Picture1There are many more deeply moving details about the friendship between Hieu and Minh that could be told. However, the main details related above are enough to explain why their story has gone viral in Vietnam, and has been called a modern day folktale by countless people who heard or read about these two friends. Indeed, their story has captured the Vietnamese public heart and imagination because of the purity of their friendship, the utterly selfless act of kindness that the two friends display to one another, the absolute ability of each person to look beyond superficial individual characteristics, and the conviction that one can succeed not because of pity but because of genuine support from others.

What is most extraordinary about Hieu and Minh is that in the way they treat one another, what other people would consider strange is for them completely normal. For others, it was strange for a young boy to be willing to carry another boy on his back to school day in, day out. But for Hieu and Minh, it was normal. For others, it was strange for a disabled boy from a poor family to want to go to school, doing so on another boy’s back, no less. But for the two friends, it was normal. What began as a strange thing to see eventually would become normal and familiar because the two friends never quit. Instead of adjusting their actions to fit the perceptions of other people, they forced others to change their mentality simply by doing what they believed was right. In fact, at school, not only Hieu carried Minh on his back, but other friends were also inspired to do the same when Hieu was not around.

In this age of the coronavirus pandemic where everyone is forced to social distance, keeping apart from one another for fear of giving disease to each other, the close distance between Hieu and Minh is one that we all can happily make an exception for.

Pope Francis’ new Encyclical Fratelli Tutti reminds us to recapture the true meaning of relationship, which is sometimes distorted by modern digital technology. The Holy Father writes that digitally mediated relationships “lack the physical gestures, facial expressions, moments of silence, body language and even the smells, the trembling of hands, the blushes and perspiration that speak to us and are a part of human communication” (43). Indeed, the friendship exhibited by Hieu and Minh embodies everything that Pope Francis mentions in the observation above. They model for us how to be in relationship – not only in close physical proximity, but in the lifting of each other up physically, emotionally and spiritually with love, compassion and respect.

Hieu not only lifts Minh up on his back but also lifts up his dignity, affirming Minh’s own expressed conviction that he is a normal person like everyone else. Minh also lifts Hieu up because it is in the very way that they live out their friendship that Hieu cultivates his own humanism, developing the truly essential virtues of being a person – humility, patience, compassion, empathy, kindness, generosity, and loyalty.

As we make the difficult journey through this time of the pandemic, it is important that we continue to reassess our relationships and strive for building truly authentic relationships with others. We are invited to reach out to others, to come to the side of those who are injured, to extend a welcoming gesture to strangers, to display empathy to those who are suffering, to encourage those who are despairing, to lift up those who are being pushed down.
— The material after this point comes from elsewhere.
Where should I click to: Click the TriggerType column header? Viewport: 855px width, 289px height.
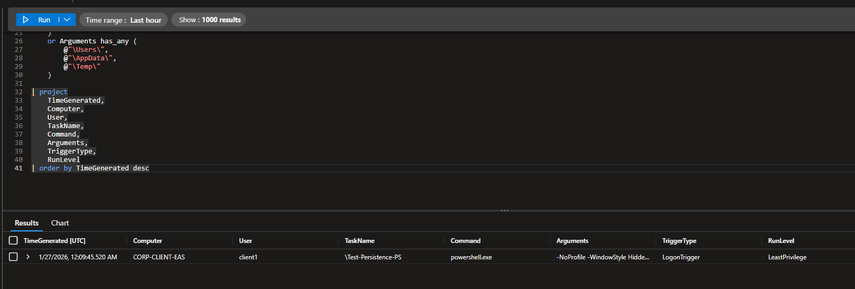679,241
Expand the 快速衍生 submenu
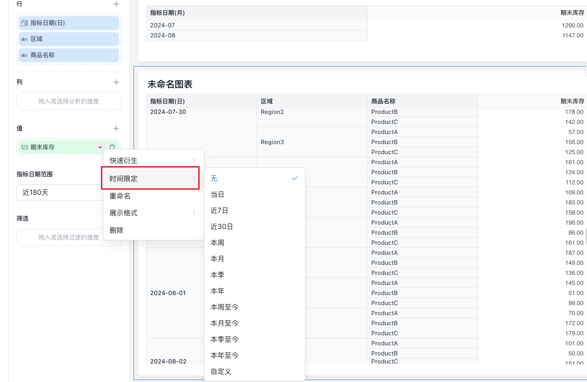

Some might choose to misuse digital technology by making it the primary medium for engaging with others. Others might take the pandemic as an excuse for turning inward and ignoring the need of others. Still others might allow themselves to be stricken by fear and prejudice, thus not daring to build relationships with those who are different from them.

If the story of Hieu and Minh teaches us anything, it is that in opening ourselves up to each other in authentic relationship, not only are we transformed, but so are the people around us, and perhaps even those whom we have never met, including those on social media.